▸ PROVIDED RECORDS:
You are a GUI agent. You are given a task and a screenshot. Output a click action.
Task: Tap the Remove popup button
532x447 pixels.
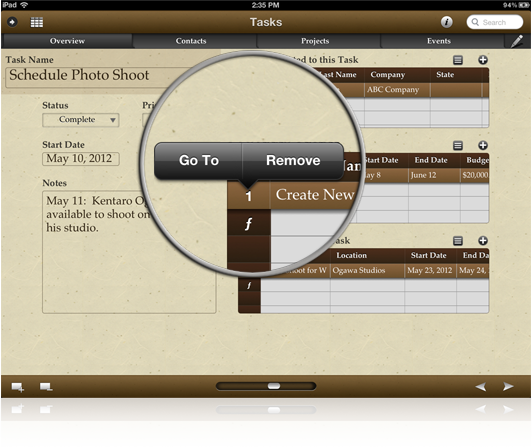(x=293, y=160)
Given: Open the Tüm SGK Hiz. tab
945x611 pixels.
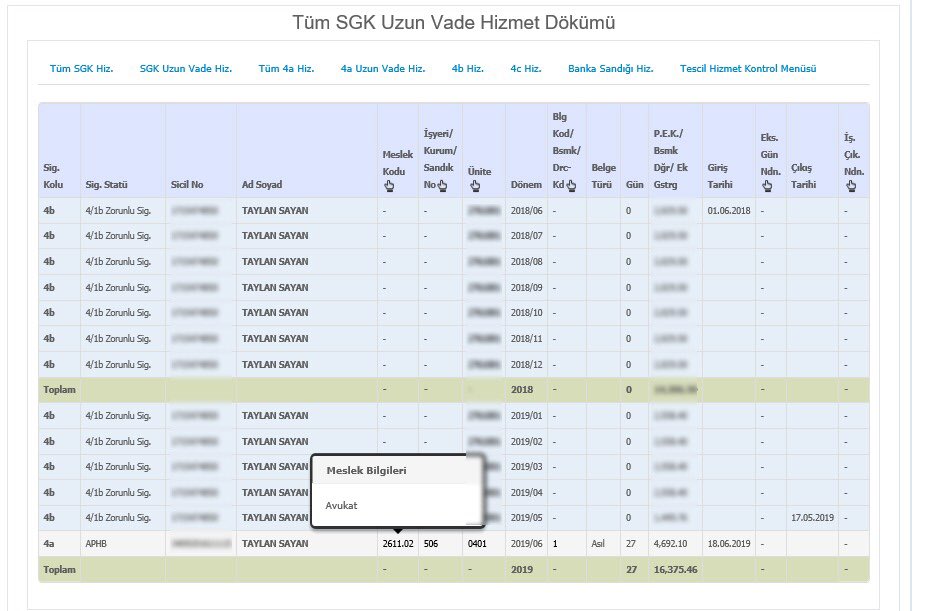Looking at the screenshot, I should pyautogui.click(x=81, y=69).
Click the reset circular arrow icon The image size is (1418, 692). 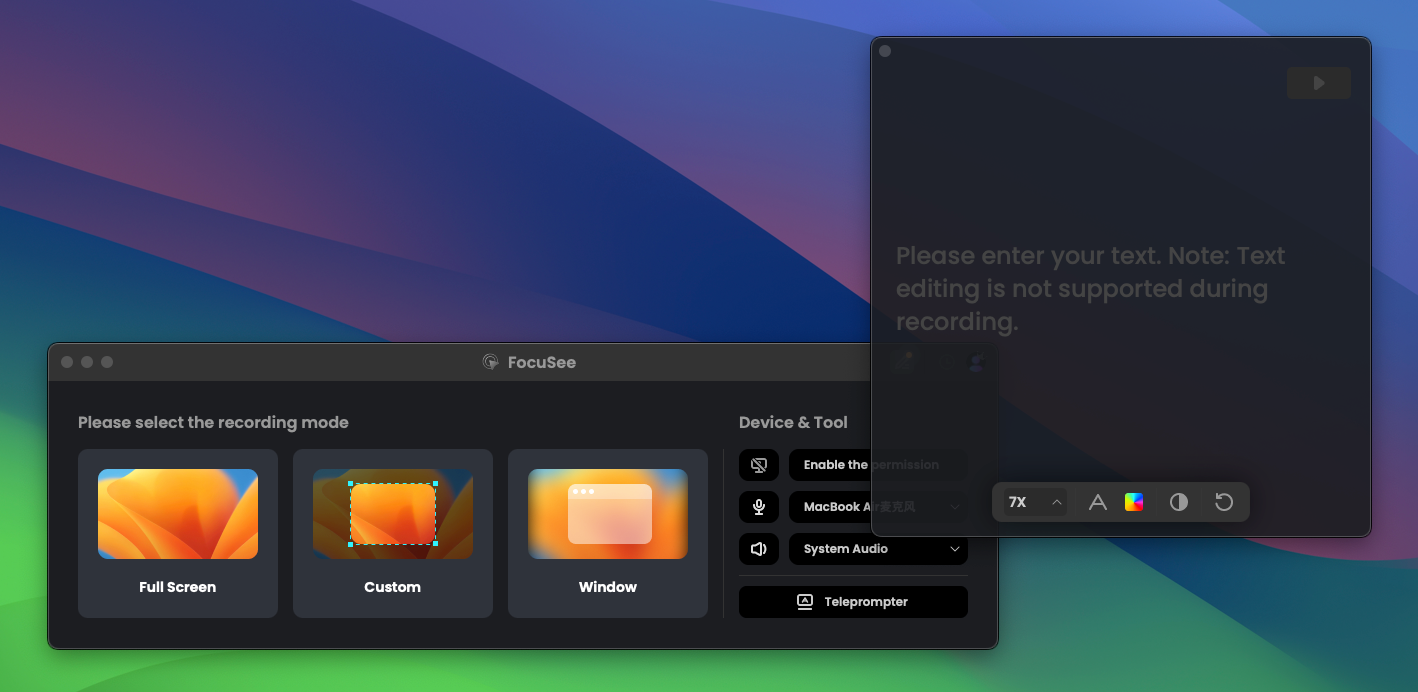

▸ TASK DETAILS: Rewrite the data with every "pixels" switched to "px" and everything else left the same. Leave the pictures out.

▸ TASK RESULT:
You are a GUI agent. You are given a task and a screenshot. Output a click action.
Task: Tap the Remove popup button
532x447 px.
(x=293, y=160)
Given: Open the Tüm SGK Hiz. tab
945x611 px.
Looking at the screenshot, I should pyautogui.click(x=81, y=69).
Click the reset circular arrow icon The image size is (1418, 692). 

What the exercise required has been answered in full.